Although claimant offered conflicting testimony that he was not informed of the termination of his assignment until after he reported his injury to the employer and contends that his testimony provides a sufficient basis from which it could be inferred that the employer acted in a retaliatory manner, the Board was entitled to credit the testimony of the vice-president and the engineering supervisor that claimant's injury and concomitant filing of a workers' compensation claim was not involved or related to the termination of his assignment, "and it is not our role to weigh any conflicting proof or to substitute our judgment for the decision made by the Board" (Matter of Romero v DHL Holdings [USA] Inc., 169 AD3d 1124, 1126 [2019] [internal quotation marks and citation omitted]; see Matter of Peterec-Tolino v Five Star Elec. Corp., 178 AD3d at 1217). In view of the foregoing, and deferring to the Board's credibility determinations, we find that substantial evidence supports the Board's decision that claimant did not demonstrate a nexus between the filing of his workers' compensation claim and the termination of his employment (see Matter of Burke v New York City Tr. Auth., 189 AD3d at 1991; Matter of Markey v Autosaver Ford, 181 AD3d at 1128). Accordingly, the amended decision will not be disturbed.
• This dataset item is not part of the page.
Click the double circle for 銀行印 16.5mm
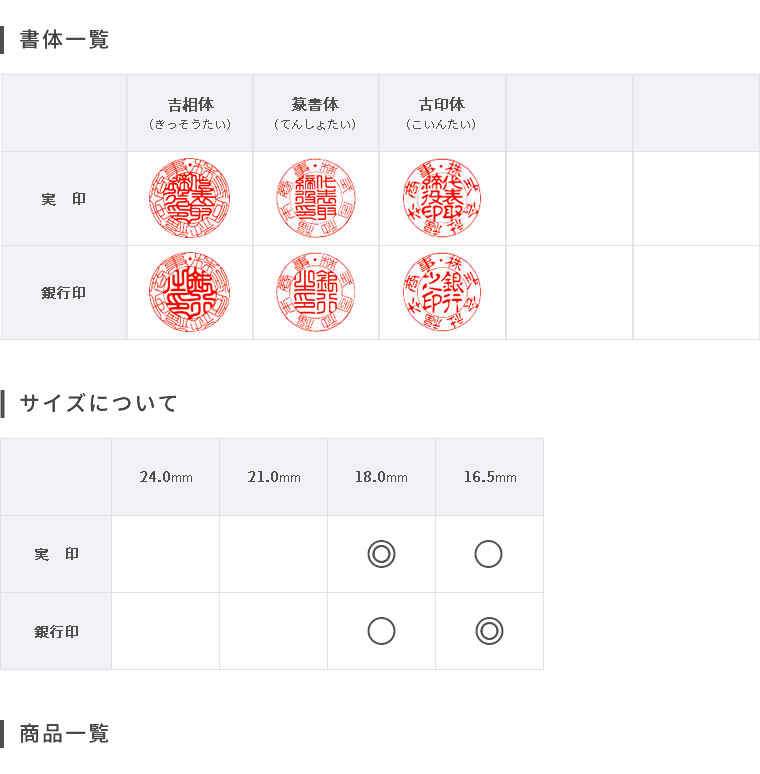Screen dimensions: 760x774 point(489,631)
Claimant's remaining contentions, to the extent not specifically addressed, have been reviewed and found to be unpersuasive.
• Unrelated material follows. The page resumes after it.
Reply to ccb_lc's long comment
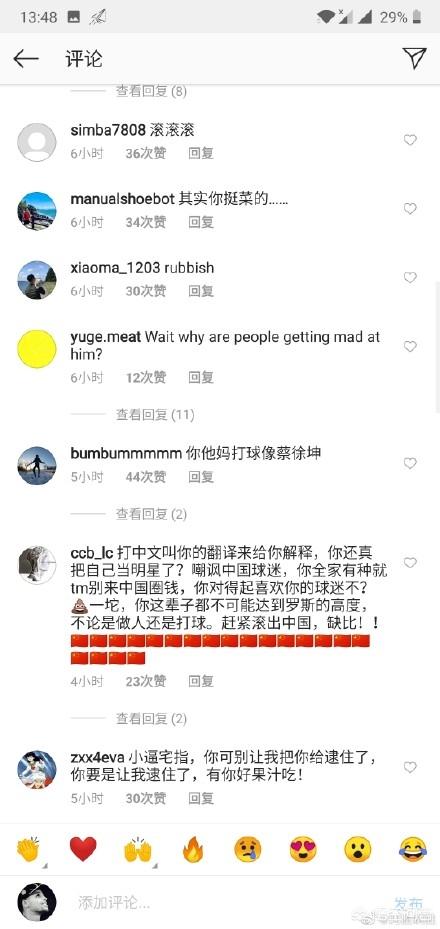 (201, 682)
Lynch, Aarons, Reynolds Fitzgerald [*3]and Ceresia, JJ., concur.
ORDERED that the appeal from the decision is dismissed, as moot, without costs.
ORDERED that the amended decision is affirmed, without costs.
Footnote 1: The underlying workers' compensation claim was ultimately established for an occupational disease to the right ring finger with a date of disablement of January 5, 2016.
Footnote 2: As the Board's amended decision superseded the September 2018 decision, the appeal from the earlier decision is moot and must be dismissed (see Matter of Rosa v June Elec. Corp., 140 AD3d 1353, 1355 n 2 [2016], lv denied 28 NY3d 910 [2016]; Matter of Bland v Gellman, Brydges & Schoff, 127 AD3d 1436, 1437 [2015], lv dismissed 26 NY3d 948 [2015]).